<<<<
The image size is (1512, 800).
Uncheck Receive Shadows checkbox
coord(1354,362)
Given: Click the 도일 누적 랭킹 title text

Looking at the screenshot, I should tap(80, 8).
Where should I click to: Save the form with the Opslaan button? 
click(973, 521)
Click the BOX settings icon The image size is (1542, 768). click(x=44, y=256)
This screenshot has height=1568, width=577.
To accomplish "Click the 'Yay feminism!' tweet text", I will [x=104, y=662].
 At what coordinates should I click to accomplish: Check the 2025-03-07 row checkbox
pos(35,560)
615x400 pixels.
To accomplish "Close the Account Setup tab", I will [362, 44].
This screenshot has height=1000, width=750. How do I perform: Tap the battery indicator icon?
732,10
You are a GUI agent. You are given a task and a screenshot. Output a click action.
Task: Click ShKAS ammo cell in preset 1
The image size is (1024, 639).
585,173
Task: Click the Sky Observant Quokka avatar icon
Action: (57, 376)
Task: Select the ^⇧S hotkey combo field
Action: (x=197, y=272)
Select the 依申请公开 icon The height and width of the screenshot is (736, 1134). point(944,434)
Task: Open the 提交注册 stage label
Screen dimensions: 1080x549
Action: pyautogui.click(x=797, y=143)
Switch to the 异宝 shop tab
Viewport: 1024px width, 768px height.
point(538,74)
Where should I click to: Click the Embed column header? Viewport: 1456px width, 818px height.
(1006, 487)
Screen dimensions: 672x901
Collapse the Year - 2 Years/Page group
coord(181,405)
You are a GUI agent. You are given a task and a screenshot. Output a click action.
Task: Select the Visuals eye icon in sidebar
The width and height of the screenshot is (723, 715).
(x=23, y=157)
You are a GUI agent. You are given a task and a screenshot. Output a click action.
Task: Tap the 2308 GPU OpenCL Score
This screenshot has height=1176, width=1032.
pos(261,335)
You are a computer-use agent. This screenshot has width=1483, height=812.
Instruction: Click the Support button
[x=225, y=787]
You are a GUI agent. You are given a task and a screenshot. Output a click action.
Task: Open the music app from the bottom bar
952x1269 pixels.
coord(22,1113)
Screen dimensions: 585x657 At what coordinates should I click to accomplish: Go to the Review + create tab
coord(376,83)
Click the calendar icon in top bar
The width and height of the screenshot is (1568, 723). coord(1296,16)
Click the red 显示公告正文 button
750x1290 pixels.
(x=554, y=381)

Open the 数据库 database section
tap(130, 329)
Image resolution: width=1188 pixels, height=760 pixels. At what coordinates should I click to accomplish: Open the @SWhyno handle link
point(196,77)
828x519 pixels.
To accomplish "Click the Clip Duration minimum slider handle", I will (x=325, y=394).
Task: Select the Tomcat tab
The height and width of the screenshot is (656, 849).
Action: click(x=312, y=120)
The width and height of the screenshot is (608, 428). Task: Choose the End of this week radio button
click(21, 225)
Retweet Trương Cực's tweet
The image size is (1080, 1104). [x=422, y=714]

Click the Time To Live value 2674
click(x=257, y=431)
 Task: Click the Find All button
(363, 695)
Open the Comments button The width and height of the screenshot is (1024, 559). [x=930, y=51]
>>>>
- What is required -
Tally the lines in the records containing the string "will"; output only the tally.

- Written answer -
3